## WHAT YOU NEED TO DO
Scan the records below. List lines holding "agent".

Stored data
########

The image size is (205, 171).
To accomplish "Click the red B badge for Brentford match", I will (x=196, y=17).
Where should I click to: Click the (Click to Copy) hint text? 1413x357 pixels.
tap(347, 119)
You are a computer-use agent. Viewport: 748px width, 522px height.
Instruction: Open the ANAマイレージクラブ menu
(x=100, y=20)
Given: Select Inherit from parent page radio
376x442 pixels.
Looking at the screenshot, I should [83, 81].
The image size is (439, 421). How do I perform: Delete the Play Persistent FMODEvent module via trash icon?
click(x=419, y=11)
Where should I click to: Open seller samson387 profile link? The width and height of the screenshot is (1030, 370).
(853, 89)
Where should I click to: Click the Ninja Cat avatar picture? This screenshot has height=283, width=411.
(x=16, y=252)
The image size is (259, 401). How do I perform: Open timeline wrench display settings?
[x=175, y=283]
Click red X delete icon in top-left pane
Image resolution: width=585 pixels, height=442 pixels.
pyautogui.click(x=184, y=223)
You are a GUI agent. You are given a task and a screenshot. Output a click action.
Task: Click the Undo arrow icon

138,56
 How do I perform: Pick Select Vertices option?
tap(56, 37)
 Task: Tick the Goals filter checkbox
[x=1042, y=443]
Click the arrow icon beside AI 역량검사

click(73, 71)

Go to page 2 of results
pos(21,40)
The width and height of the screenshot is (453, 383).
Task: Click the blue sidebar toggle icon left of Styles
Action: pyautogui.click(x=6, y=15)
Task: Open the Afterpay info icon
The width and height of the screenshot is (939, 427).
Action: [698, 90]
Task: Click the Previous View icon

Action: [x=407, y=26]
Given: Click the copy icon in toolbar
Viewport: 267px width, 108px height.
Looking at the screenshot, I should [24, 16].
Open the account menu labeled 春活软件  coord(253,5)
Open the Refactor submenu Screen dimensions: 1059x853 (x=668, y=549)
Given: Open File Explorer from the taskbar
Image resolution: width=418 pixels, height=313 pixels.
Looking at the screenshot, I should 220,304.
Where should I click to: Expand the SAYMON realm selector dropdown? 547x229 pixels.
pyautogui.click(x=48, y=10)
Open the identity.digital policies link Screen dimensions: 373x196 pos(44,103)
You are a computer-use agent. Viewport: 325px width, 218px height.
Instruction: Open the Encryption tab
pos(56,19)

########

## PROBLEM SOLUTION
You are a computer-use agent. Viewport: 748px width, 522px height.
You are a GUI agent. You are given a task and a screenshot. Output a click action.
You are a computer-use agent. Viewport: 325px width, 218px height.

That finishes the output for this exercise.